* Consigne donnée a
Énumérez les grands partis proeuropéens que cite le texte sur les élections européennes.

* Texte de la page

━━━

A Bruxelles, le 26 mai. / FRANCOIS LENOIR / REUTERS

Cécile Ducourtieux, correspondante du Monde à Bruxelles, a répondu à vos questions sur les suites des élections européennes.

Samivel51 : Ne se dirige-t-on pas vers un Parlement européen ingouvernable car incapable de former une coalition majoritaire stable ?

C’est peu probable : les quatre grands partis proeuropéens, les conservateurs du PPE, les sociaux-démocrates du S&D, les Libéraux d’ALDE et les Verts, ont une pression maximale pour faire barrage aux eurosceptiques et populistes qui, à eux tous, devraient peser 171 sièges (22,7 % de l’Hémicycle). Mais les discussions entre eux s’annoncent ardues. Joseph Daul, le président du PPE, a annoncé, dimanche 26 mai au soir, que son parti ne réclamait qu’un poste, mais le plus puissant de l’Union : la présidence de la Commission, pour Manfred Weber, le champion, allemand, de la CDU/CSU.

L’ALDE et les sociaux-démocrates ne sont pas prêts à l’accepter, chacune de ces formations ayant des têtes de liste concurrentes (Frans Timmermans chez les S&D, Margrethe Vestager chez les Libéraux). Quand aux Verts, malgré qu’ils pèsent beaucoup moins que les trois autres formations (69 sièges, contre respectivement 180 au PPE, 146 au S&D et 109 à ALDE), mais ils vont exiger qu’une coalition parlementaire s’engage sur un programme environnemental ambitieux. Or, celui du PPE est pour le moins léger en la matière.

━━━

* Données fournies
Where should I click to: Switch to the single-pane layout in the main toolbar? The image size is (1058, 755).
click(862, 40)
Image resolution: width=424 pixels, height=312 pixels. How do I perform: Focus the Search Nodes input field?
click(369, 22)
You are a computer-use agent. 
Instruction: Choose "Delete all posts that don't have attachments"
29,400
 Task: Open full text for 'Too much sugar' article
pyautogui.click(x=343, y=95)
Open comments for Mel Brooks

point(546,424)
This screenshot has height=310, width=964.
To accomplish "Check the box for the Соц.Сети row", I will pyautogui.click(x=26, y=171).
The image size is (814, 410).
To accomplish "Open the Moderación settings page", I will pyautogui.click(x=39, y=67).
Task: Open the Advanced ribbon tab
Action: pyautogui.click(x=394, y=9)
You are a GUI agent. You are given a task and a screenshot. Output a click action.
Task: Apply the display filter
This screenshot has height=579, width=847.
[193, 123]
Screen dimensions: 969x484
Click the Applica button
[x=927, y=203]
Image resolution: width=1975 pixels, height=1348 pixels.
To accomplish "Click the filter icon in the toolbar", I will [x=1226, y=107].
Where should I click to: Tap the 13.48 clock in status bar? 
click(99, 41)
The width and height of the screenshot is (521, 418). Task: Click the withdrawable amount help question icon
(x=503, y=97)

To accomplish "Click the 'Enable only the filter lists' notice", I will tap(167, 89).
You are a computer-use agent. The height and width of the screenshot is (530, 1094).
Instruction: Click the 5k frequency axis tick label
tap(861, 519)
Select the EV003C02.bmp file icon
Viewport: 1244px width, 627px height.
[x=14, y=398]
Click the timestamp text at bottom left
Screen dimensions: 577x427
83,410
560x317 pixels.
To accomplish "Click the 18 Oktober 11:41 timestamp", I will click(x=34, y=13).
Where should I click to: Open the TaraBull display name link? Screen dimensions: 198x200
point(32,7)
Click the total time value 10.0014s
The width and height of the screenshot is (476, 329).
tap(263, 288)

━━━

* Consigne donnée b
Mettez sous forme de liste numérotée la partie des données qui s'ouvre sur la ligne contenant « You are a GUI » et se termine à la fin des données, ces deux bornes comprises, sans les lignes vides.

* Réponse complète a
- les conservateurs du PPE
- les sociaux-démocrates du S&D
- les Libéraux d'ALDE
- les Verts

* Réponse complète b
1. You are a GUI agent. You are given a task and a screenshot. Output a click action.
2. Task: Apply the display filter
3. This screenshot has height=579, width=847.
4. [193, 123]
5. Screen dimensions: 969x484
6. Click the Applica button
7. [x=927, y=203]
8. Image resolution: width=1975 pixels, height=1348 pixels.
9. To accomplish "Click the filter icon in the toolbar", I will [x=1226, y=107].
10. Where should I click to: Tap the 13.48 clock in status bar? 
11. click(99, 41)
12. The width and height of the screenshot is (521, 418). Task: Click the withdrawable amount help question icon
13. (x=503, y=97)
14. To accomplish "Click the 'Enable only the filter lists' notice", I will tap(167, 89).
15. You are a computer-use agent. The height and width of the screenshot is (530, 1094).
16. Instruction: Click the 5k frequency axis tick label
17. tap(861, 519)
18. Select the EV003C02.bmp file icon
19. Viewport: 1244px width, 627px height.
20. [x=14, y=398]
21. Click the timestamp text at bottom left
22. Screen dimensions: 577x427
23. 83,410
24. 560x317 pixels.
25. To accomplish "Click the 18 Oktober 11:41 timestamp", I will click(x=34, y=13).
26. Where should I click to: Open the TaraBull display name link? Screen dimensions: 198x200
27. point(32,7)
28. Click the total time value 10.0014s
29. The width and height of the screenshot is (476, 329).
30. tap(263, 288)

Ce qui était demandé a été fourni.